For fans of my Snow White theory, part of that is my idea that, of the seven people who help Danny, and help Danny’s other helpers, the second US Forest Ranger here, is notably grumpier than the one Wendy talks to in a minute, making him correlate to the dwarf Grumpy. And Wendy just said to Jack, “Aw. C’mon, hon. Don’t be so grouchy.”

Also, the lefthand of the two postcards on the Grumpy ranger’s pin board is shot by Francis Kies, and opposite side Jack is going to be pounding out some hot nonsense on his keys, won’t he?

Also, there’s two sequences with the grumpy ranger, and in both he’s holding a stick-shaped object that are easy to confuse for one another. In this sequence, it’s a cigar, which might speak to Jack’s relative sanity in this sequence. The next time this ranger shows up, opposite side Jack will be having his murder nightmare, and then the ranger will be fiddling with a pencil. I mention this because of how Jack’s cigarette was fuming on the day he had writer’s block, and while his Marlboroughs are seen a few more times, he’s never seen smoking again. So perhaps the ranger’s cigar here symbolizes this dawning of Jack’s inability to get any kind of release.

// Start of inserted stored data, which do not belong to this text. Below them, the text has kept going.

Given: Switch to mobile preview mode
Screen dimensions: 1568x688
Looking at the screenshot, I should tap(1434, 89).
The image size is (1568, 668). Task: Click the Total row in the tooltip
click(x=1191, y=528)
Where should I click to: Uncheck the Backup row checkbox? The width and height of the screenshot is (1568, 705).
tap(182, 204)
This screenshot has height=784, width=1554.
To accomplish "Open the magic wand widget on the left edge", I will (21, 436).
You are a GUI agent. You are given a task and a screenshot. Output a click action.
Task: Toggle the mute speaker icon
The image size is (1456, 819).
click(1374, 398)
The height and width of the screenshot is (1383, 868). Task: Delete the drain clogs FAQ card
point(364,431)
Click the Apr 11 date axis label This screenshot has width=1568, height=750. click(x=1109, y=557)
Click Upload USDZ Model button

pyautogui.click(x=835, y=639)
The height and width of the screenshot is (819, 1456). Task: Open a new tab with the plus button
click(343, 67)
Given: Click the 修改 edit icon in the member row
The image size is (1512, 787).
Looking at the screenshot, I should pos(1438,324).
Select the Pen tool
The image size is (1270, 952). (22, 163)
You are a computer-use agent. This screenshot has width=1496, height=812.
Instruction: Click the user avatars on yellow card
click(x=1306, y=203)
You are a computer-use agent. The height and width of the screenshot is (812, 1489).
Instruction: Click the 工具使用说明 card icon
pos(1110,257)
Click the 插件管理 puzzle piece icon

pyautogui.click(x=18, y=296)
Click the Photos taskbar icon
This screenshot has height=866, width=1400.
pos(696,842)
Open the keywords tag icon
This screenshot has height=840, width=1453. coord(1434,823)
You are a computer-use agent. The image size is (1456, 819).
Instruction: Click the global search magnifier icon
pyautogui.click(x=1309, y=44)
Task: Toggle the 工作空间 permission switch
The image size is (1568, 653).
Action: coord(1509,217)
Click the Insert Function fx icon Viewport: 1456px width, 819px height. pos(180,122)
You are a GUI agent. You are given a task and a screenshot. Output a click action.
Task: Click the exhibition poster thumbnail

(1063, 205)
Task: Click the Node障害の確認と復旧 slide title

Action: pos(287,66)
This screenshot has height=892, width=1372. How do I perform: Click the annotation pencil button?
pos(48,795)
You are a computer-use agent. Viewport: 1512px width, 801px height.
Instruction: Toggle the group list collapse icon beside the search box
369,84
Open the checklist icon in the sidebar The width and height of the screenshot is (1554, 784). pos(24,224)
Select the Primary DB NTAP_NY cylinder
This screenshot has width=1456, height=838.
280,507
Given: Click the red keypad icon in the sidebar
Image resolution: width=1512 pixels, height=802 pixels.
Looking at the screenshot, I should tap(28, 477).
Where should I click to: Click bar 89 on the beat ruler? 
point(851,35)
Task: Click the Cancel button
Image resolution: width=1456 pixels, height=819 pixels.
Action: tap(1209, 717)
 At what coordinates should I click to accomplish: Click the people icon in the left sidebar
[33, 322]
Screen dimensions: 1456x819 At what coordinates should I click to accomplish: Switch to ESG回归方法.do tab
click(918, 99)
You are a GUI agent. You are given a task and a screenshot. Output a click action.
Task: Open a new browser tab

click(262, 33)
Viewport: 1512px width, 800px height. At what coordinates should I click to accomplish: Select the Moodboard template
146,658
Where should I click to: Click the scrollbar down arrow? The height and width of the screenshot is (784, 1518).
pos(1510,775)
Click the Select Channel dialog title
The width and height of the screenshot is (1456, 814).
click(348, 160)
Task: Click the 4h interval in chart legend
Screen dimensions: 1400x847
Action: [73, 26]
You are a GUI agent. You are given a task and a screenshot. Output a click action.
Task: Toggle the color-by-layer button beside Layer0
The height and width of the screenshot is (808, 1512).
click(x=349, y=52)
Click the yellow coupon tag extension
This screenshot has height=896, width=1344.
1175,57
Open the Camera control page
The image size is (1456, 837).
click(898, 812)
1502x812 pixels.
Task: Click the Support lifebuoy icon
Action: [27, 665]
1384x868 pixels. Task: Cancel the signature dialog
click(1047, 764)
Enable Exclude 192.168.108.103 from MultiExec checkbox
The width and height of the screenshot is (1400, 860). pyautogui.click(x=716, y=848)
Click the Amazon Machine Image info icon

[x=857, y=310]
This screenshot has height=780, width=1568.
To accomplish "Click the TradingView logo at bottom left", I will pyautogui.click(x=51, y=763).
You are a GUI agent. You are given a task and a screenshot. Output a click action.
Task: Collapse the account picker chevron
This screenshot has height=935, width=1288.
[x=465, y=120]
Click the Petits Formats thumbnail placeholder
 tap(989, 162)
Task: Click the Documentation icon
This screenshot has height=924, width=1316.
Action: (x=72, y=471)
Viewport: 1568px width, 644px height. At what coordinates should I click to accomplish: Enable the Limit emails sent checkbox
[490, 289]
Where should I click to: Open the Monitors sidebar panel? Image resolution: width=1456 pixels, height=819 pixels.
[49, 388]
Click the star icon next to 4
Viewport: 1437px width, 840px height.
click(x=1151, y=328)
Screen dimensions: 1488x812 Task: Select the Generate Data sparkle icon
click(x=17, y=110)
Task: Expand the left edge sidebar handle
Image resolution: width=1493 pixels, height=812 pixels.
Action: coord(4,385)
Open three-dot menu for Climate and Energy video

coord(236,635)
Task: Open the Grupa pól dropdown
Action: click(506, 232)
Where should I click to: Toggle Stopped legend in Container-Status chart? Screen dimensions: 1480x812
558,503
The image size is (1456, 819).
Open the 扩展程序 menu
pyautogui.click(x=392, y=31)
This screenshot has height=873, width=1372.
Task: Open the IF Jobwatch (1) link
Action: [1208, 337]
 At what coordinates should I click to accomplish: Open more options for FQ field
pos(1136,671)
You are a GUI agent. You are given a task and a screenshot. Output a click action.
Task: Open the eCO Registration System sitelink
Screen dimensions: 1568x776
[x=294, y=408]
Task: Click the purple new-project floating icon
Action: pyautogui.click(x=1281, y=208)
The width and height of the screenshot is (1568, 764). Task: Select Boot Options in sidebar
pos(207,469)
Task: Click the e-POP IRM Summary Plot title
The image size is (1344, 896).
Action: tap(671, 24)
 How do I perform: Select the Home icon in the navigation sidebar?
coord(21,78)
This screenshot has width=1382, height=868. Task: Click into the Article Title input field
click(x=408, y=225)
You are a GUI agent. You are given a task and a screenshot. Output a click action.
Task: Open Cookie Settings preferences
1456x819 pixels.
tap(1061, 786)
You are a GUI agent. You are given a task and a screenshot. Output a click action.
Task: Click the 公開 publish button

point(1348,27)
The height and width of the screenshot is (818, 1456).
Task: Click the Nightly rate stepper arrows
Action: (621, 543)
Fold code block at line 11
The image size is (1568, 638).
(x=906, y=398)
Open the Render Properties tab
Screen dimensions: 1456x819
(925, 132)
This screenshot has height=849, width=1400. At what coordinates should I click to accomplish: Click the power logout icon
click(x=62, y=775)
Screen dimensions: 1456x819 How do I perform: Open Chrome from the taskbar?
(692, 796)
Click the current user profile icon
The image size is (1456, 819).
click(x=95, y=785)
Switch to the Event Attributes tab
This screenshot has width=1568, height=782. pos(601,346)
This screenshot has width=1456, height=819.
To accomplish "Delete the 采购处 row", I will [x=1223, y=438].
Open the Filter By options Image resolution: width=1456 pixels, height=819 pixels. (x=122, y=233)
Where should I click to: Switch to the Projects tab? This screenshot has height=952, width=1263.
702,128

That is, until he’s tempted into oblivion by the ghost booze.

There’s also a subtle duality of impossibilities here. Jack tore out his writing page, and tore it to shreds in front of Wendy’s face. As he watches her leave, suddenly there’s a fresh sheet in the machine. In the wide shot of the ranger’s office, the sheet that’s pink on the pin board is instead white. Just like Danny’s trike turns from white to red, just as Jack’s typewriter went from white to silver.